The objective of the project is to train a model that will result in a mathematical equation. This equation will use specific input features (such as temperature, water quality, sunlight exposure, etc.) to predict the percentage of coral bleaching. The goal is for this equation to serve as a practical tool, enabling people to pinpoint factors contributing to coral bleaching and to guide them in taking steps to mitigate or prevent it.

### DATA PREPROCESSING

In [135]:
import pandas as pd
import numpy as np
import matplotlib.pyplot as plt
from sklearn.base import BaseEstimator, TransformerMixin
from sklearn.pipeline import FeatureUnion
from sklearn.pipeline import Pipeline
from sklearn.preprocessing import StandardScaler
from sklearn.impute import SimpleImputer  
from sklearn.preprocessing import OneHotEncoder      
from sklearn.model_selection import KFold   
from statistics import mean
import joblib


In [136]:
raw_data = pd.read_csv(r'.\dataset\global_bleaching_environmental_cleaned.csv')

### Calculate the percentage of missing value in each column


#### Reasons to Remove Columns with High Missing Value Percentage

#### Data Integrity

- **High Proportion of Missing Data:**
  - If a column has 25% or more missing values, it indicates a significant portion of the data is unavailable. This can undermine the reliability of any analysis or modeling performed using that column.
  
- **Incomplete Information:**
  - With such a high proportion of missing data, the column may not provide a complete or representative view of the feature, potentially leading to biased or incomplete insights.
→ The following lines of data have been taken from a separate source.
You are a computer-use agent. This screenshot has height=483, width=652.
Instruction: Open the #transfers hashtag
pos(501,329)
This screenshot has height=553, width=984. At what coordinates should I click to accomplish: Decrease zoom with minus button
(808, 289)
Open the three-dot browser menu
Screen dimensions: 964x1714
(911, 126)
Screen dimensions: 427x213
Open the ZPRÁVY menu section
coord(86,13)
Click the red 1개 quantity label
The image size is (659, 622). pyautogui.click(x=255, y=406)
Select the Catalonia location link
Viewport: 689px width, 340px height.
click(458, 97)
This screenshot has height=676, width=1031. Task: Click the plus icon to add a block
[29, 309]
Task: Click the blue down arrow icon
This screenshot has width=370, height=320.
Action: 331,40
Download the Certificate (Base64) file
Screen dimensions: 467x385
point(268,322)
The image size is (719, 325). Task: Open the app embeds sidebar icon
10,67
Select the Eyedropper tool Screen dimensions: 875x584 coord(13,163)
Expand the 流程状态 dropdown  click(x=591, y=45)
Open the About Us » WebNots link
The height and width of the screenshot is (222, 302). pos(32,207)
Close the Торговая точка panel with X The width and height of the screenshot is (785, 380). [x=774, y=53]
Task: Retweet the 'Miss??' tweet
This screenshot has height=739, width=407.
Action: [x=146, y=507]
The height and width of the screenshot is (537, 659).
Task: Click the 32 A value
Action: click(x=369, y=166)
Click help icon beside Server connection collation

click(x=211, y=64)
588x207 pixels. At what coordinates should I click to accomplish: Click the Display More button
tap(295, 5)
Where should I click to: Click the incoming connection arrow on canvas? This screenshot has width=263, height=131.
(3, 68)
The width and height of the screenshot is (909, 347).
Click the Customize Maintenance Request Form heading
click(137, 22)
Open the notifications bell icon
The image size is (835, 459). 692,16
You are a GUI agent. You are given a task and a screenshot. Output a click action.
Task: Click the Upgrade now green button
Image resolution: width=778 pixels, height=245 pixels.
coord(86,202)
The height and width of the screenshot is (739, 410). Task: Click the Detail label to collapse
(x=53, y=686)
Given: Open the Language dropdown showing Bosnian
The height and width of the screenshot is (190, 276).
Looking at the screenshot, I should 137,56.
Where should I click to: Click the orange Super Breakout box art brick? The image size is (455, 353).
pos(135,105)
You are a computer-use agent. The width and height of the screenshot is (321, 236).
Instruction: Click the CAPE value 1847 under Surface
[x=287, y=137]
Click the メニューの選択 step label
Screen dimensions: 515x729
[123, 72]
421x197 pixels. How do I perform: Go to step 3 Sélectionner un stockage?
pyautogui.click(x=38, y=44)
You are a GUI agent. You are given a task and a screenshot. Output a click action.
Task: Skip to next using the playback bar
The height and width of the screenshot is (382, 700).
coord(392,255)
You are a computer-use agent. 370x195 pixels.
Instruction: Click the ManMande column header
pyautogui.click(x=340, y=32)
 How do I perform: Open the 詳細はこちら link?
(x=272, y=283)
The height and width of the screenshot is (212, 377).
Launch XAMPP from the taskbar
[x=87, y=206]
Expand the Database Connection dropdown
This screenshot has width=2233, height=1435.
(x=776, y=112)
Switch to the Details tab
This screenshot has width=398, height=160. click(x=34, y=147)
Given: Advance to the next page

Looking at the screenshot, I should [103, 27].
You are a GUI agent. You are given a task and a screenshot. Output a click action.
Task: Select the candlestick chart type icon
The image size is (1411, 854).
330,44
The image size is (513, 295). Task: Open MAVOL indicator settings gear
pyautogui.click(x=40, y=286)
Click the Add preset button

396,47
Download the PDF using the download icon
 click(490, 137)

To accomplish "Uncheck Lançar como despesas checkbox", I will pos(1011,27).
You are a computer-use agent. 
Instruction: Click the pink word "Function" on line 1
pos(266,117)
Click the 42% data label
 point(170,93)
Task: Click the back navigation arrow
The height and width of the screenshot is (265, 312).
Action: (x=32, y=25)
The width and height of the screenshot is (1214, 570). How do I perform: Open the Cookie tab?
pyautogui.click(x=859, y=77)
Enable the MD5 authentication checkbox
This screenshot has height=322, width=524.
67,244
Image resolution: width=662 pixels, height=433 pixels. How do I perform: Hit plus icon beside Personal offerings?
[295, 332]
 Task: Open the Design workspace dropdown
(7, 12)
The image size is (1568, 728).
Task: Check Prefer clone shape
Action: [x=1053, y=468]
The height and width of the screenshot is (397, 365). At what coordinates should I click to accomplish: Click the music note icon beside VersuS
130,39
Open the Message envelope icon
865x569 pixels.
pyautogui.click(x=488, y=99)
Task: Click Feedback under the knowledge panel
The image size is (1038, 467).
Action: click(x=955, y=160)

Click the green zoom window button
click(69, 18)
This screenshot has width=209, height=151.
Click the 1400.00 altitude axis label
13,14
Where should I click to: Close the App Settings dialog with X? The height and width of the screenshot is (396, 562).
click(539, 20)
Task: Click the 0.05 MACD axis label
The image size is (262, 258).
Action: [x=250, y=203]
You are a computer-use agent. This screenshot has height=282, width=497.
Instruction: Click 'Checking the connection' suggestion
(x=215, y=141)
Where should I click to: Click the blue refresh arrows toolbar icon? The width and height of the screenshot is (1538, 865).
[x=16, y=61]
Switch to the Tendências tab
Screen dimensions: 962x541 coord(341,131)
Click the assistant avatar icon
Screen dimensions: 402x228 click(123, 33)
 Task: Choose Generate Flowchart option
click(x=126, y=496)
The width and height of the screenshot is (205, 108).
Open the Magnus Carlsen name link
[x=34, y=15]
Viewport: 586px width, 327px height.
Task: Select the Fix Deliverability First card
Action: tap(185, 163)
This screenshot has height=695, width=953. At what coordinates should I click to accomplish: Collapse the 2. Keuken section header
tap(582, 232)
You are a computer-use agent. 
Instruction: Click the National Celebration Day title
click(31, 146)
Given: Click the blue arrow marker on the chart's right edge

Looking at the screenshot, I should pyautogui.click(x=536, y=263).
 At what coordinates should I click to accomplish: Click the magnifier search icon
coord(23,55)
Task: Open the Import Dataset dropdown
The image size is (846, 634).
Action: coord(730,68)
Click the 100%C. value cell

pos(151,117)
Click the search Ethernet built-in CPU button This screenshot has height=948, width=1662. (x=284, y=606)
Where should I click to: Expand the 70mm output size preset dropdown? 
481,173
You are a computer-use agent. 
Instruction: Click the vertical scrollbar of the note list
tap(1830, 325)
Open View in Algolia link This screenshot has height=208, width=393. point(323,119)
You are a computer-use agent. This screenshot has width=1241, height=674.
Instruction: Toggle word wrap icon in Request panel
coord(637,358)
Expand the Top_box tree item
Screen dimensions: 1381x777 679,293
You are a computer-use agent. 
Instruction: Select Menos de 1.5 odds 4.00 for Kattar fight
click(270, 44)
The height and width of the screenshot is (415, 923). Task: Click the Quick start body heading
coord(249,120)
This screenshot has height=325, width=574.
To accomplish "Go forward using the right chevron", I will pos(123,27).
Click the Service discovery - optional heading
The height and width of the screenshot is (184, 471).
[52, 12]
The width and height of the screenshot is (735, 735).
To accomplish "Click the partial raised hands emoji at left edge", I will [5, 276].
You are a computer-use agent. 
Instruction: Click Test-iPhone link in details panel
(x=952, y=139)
#### Impact on Model Performance

- **Imputation Uncertainty:**
  - Imputing missing values in columns with such high proportions can introduce substantial uncertainty and may not accurately represent the underlying data distribution.

- **Model Complexity:**
  - Including columns with high missing value percentages can complicate the model and may lead to overfitting if imputation methods are not carefully chosen.

#### Statistical Validity

- **Bias in Imputation:**
  - Imputation methods (mean, median, mode) may not be effective or appropriate for columns with a high percentage of missing values, potentially introducing bias or reducing the validity of the statistical analysis.

#### Data Quality

- **Noise and Error:**
  - Columns with extensive missing data may be indicative of data quality issues or errors in data collection processes, leading to unreliable or noisy datasets.

#### Simplifying the Dataset

- **Focus on Relevant Features:**
  - Removing columns with excessive missing values helps in focusing on more relevant and reliable features, simplifying the dataset and potentially improving model performance.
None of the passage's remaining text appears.